▶ Task to carry out
Copy exactly, please, each line of the data below until the line that contains "You are a computer-use agent. Viewport: 700px" has been copied, beginning at the top.

────────

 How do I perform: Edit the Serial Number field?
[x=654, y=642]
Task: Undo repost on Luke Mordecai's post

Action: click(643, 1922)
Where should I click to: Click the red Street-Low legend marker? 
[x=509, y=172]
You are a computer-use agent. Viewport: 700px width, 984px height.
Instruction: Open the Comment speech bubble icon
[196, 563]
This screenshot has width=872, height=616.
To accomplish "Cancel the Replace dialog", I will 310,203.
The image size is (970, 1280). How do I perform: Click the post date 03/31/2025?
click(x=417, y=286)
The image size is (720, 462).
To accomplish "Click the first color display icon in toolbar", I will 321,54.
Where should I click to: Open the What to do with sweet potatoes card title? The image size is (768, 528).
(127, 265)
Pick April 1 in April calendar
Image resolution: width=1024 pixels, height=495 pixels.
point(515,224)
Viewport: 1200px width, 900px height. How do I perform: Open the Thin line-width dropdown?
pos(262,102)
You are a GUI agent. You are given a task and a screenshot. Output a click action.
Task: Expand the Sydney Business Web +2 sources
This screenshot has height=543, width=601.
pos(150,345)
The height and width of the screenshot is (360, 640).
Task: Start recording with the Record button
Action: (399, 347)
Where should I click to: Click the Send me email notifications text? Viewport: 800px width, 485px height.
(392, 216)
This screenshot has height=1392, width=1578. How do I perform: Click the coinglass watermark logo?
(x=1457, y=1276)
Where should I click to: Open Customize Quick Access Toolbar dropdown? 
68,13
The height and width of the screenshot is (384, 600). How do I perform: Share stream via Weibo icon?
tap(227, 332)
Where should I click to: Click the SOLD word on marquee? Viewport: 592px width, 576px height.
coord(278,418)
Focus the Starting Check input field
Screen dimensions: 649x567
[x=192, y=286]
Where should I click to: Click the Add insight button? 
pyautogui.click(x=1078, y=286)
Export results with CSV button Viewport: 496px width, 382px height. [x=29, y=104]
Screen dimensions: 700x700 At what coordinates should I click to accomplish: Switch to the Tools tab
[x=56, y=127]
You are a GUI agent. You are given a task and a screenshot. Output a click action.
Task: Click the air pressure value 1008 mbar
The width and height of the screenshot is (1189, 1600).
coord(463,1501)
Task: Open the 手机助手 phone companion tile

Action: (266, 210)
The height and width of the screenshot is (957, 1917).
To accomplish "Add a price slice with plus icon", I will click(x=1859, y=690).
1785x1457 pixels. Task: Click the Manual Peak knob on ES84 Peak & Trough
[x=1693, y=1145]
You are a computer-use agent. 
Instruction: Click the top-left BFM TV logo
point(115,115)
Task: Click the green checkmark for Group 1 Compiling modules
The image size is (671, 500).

────────

▶ Task result
 How do I perform: Edit the Serial Number field?
[x=654, y=642]
Task: Undo repost on Luke Mordecai's post

Action: click(643, 1922)
Where should I click to: Click the red Street-Low legend marker? 
[x=509, y=172]
You are a computer-use agent. Viewport: 700px width, 984px height.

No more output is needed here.